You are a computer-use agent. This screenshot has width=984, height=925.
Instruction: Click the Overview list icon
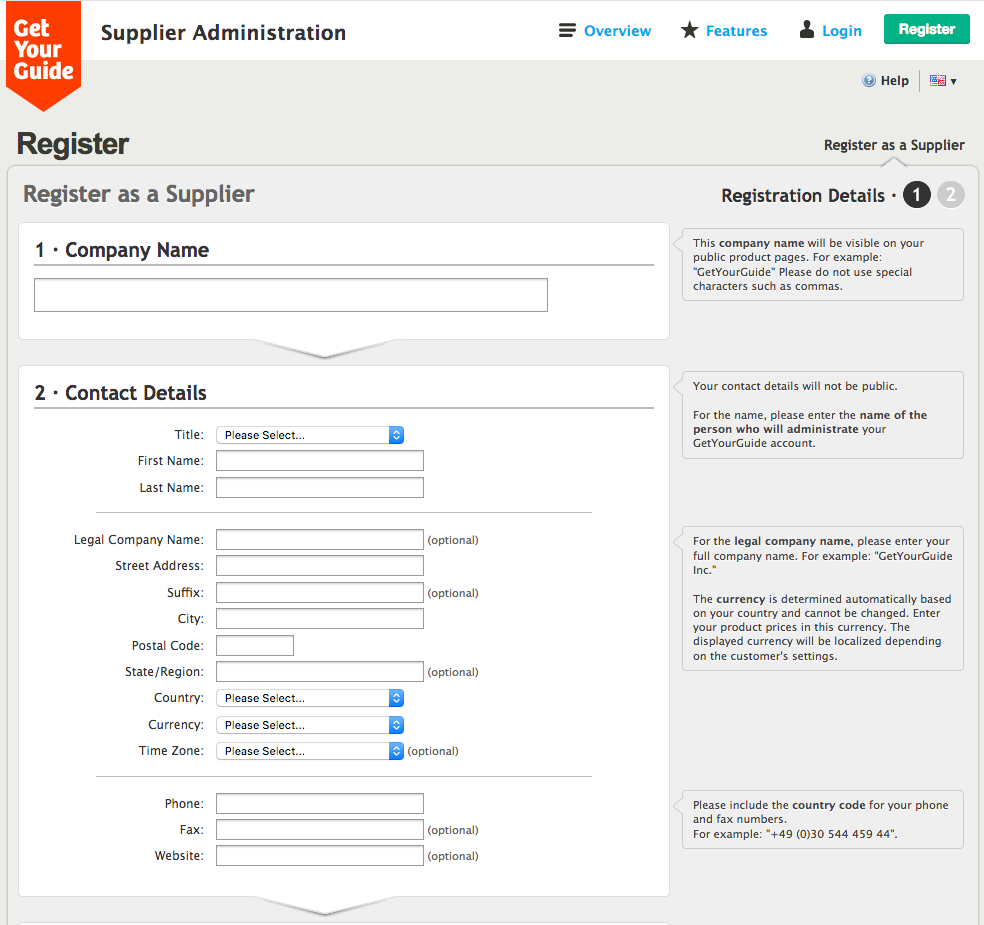[567, 30]
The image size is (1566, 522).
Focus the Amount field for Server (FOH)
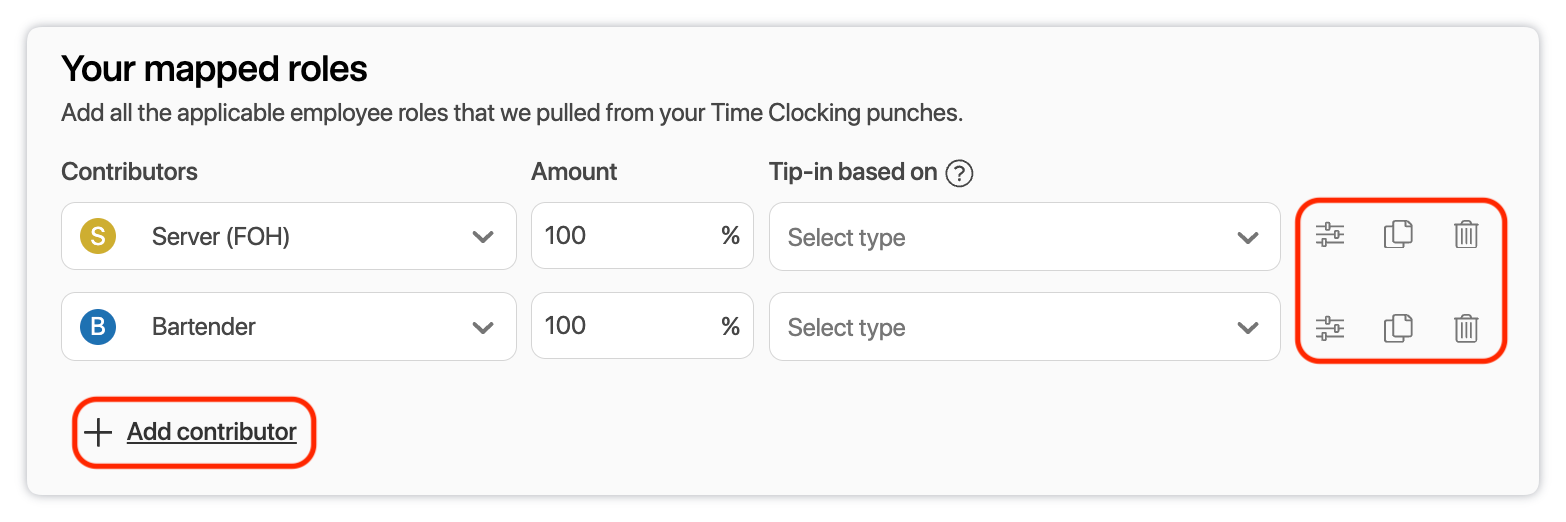click(620, 236)
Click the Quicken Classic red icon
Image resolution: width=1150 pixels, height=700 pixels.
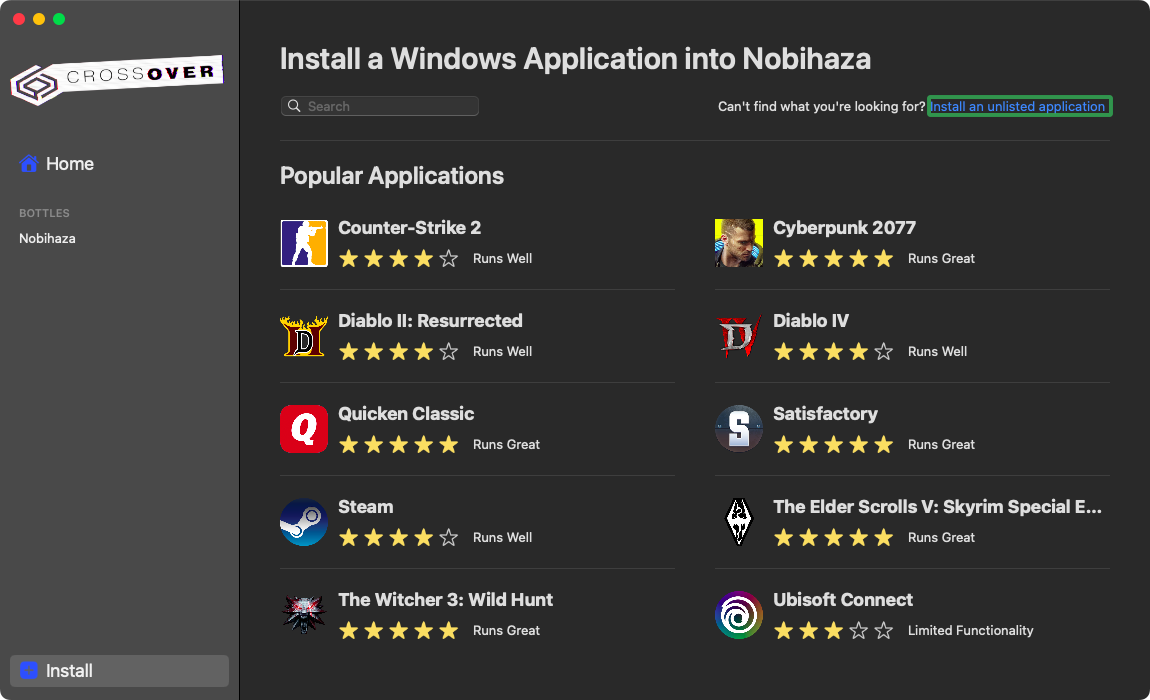[304, 429]
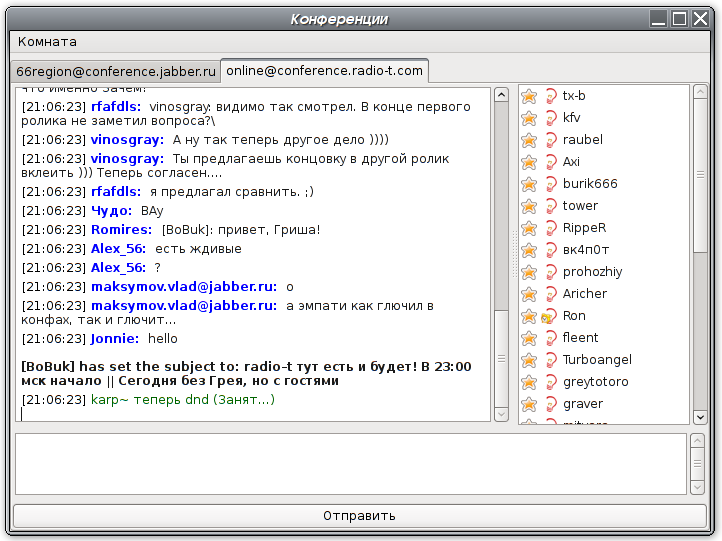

========

*Task directions*
Would you give again exactly the lines from the line containing "Image resolution: width=1150" through the end of the listing, both ends included, without any pictures?

*Expected answer*
Image resolution: width=1150 pixels, height=700 pixels.
[304, 429]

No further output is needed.